After struggle for a while, I went to its Github repo to search “Memory leak” directly and found 3 issues. That’s good! And there is one describes the exact problem we have. If we see the allocation tree above, we can find there is a call from
NormalizeCaching (at the bottom of the tree in the picture), which is the class that the issue describes. I guess I didn’t go that far enough to check this class. I’m glad someone else did and found the issue! Basically the root cause is there is a map in the caching doesn’t have any bound. So the cache triggered by dynamic queries never got expired and is growing more and more:
Fix the Memory Leak
The issue is pretty old and is related to a core feature. I’m surprised it’s not fixed yet. As I said, once we found the root cause, the fix should be easy. We just need a way to make the cache expire. I replaced the cache implementation with Guava’s cache, and after the suggestion of maintainer changed it to Caffeine’s cache implementation. Here is the PR.
I built quill with the fix locally and tested with RSS Brain. The memory leak is indeed fixed! How exciting it is!
Let’s review the process of fixing the memory leak in this case:
- Setup profiler.
- Run full GC cannot resolve the memory issue.
- Compare the snapshots between when JVM first started and when the memory increases.

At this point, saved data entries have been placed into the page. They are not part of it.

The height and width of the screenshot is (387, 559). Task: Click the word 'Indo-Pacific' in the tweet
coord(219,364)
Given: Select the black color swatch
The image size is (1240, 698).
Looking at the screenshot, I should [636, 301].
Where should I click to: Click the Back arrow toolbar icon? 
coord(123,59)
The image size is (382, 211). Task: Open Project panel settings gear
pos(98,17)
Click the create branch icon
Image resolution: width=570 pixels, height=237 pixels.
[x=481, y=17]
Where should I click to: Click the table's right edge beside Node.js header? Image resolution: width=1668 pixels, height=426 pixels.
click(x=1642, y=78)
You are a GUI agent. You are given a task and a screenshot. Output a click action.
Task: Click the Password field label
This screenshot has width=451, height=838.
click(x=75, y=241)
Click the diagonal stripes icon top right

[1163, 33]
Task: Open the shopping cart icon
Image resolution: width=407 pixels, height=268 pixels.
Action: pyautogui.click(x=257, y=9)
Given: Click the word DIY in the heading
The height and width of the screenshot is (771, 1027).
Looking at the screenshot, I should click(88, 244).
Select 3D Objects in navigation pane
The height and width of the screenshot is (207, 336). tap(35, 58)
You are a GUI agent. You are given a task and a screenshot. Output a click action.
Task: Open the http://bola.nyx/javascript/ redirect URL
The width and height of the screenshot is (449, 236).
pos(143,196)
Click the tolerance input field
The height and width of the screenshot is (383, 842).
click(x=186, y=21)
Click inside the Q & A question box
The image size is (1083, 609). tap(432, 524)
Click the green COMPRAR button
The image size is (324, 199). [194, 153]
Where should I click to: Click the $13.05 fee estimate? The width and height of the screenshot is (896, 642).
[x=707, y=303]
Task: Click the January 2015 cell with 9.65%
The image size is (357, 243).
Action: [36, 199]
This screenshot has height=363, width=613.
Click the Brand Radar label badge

See which classes increased most.
- Using allocation tree to find out which part of the code is creating the instances.
- Using references in heap walker to check which classes holds references of those instances.
- Check the identified code and classes.
- If it’s a third party library and we cannot find the root cause, check if the issue is reported. Otherwise report the issue.
- Fix the memory leak based on the root cause.